The situation is even worse, according to the company, if storage and intermittent renewables come online at the same time. That can create downward price pressure for both the storage and renewable assets, which, in turn, can lead to increased fossil fuel generation later the same day, once cleaner sources are depleted.
The software to predict those pressures is what inBalance claims to provide. Marge and his fellow co-founders, Rajan Troll and Edwin Fennell have always been interested in the problems associated with big data and energy.
For Marge, that began when he worked on a project to optimize operations for wind farms during a stint in Lexington, Mass.
“Fundamentally we’re a data science solution,” said Marge. “It’s a combination of knowing what factors influence every single asset on every single market in North America. We have a glimpse into how those assets are going to be working one day before to one hour before in order to do price forecasting.”

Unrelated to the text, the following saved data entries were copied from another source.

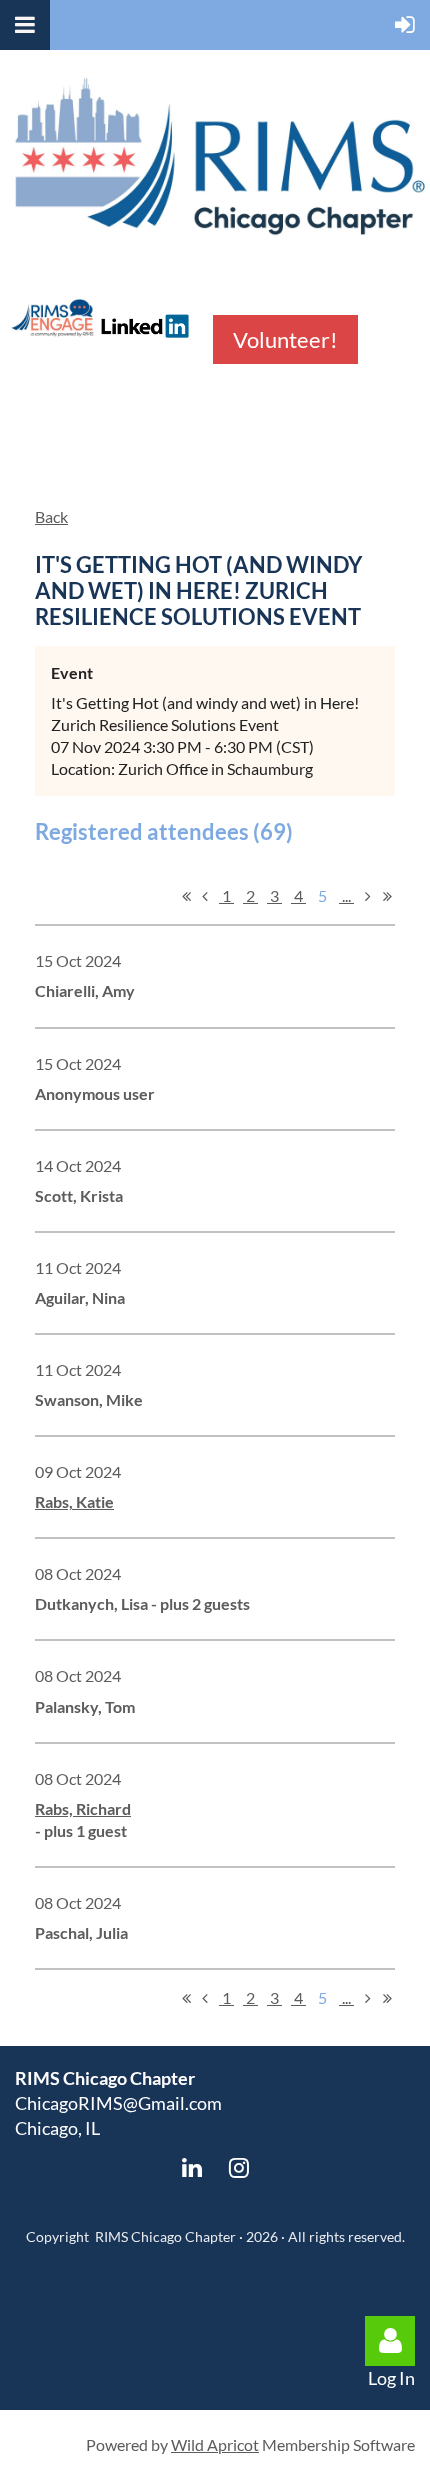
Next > (368, 896)
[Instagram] (238, 2167)
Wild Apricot (215, 2444)
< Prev (205, 896)
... (346, 895)
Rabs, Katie (74, 1501)
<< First (186, 896)
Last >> (387, 896)
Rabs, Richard (83, 1808)
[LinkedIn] (191, 2167)
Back (51, 516)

So far, one utility using the company’s software in the Northeast has managed to curb its emissions by 0.2%. With a focus on renewables, inBalance is hoping to roll out larger reductions to the 3,000 market participants that are also using its forecasting tools for other services. Another application is in the work inBalance is conducting with a gas peaker plant to help offset the intermittency of renewable generation sources.

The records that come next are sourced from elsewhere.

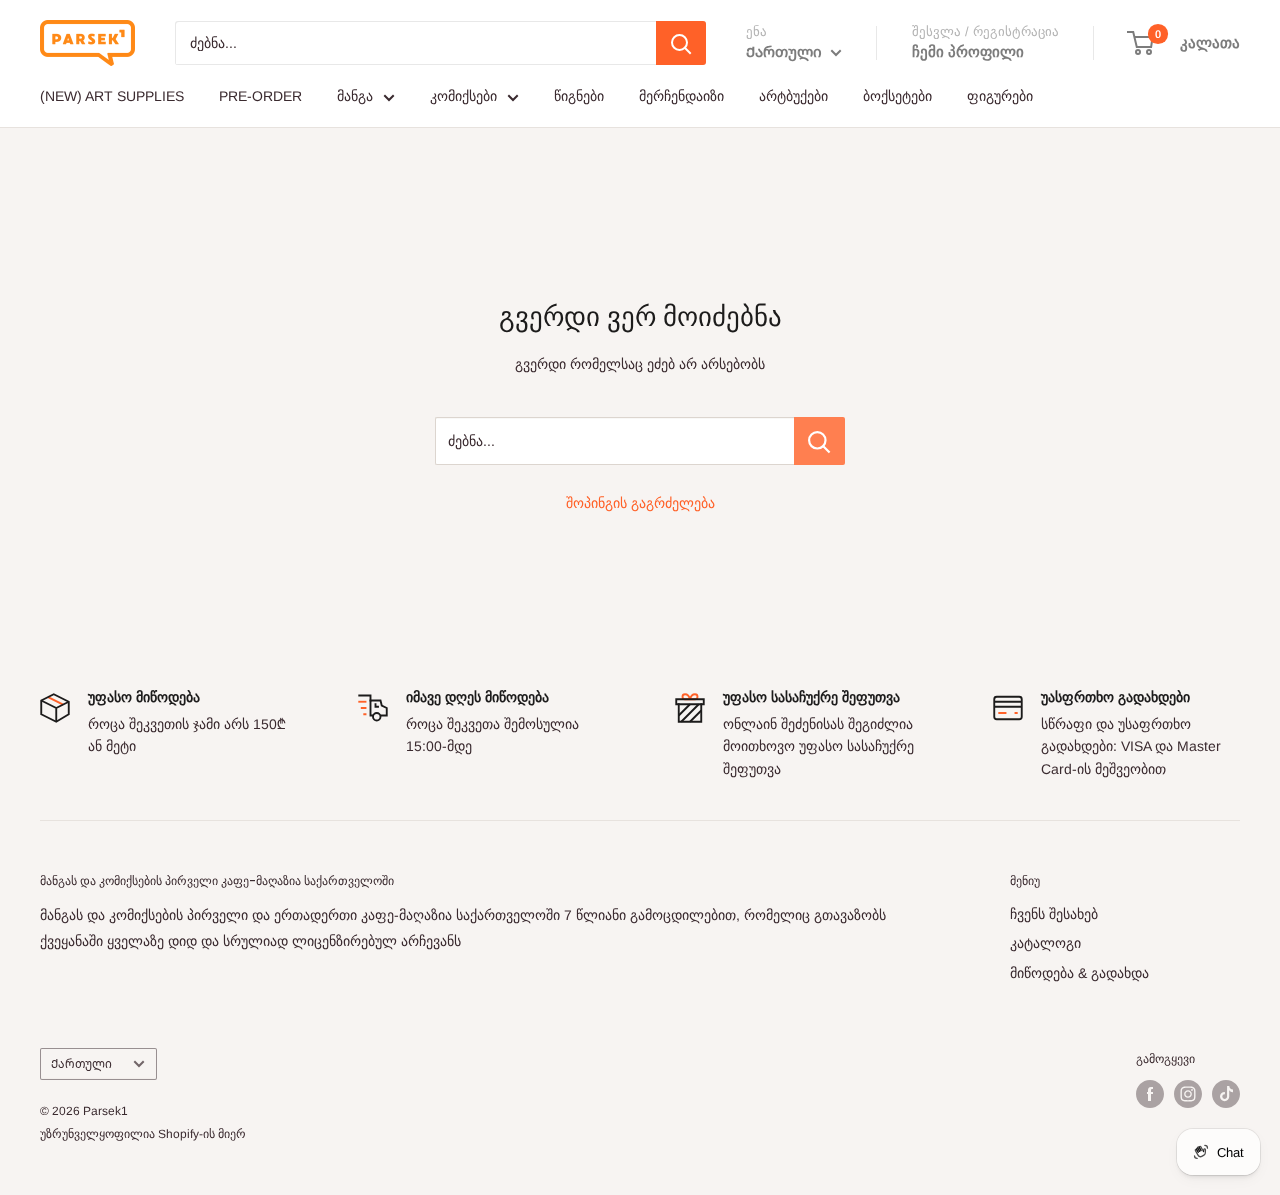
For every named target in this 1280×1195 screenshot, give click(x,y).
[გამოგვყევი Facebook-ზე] (1150, 1094)
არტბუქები (793, 96)
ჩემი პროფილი (968, 51)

The reduction in emissions in New England is particularly impressive given that the company only began working with the utility there in December. Given its forecasting tools, the company is able to provide a window into which assets might be most valuable at what time — including, potentially, natural gas peaking plants, hydropower, pumped hydropower (basically an energy storage technology), battery or flywheel energy storage projects and demand response technologies that encourage businesses and consumers to reduce consumption in response to price signals, Marge said.
Already, six companies have taken a trip to see the Delphi software and come away as early users. They include a global renewable asset manager and one of the top ten largest utilities in the U.S., according to Marge.
“We use machine learning to accurately forecast electricity prices from terabytes of public and proprietary data. The solution required for daily power system stability is both hardware—like storage and electric vehicle charging—and the software required to optimally use it. inBalance exists to be that software solution,” the company said in a statement.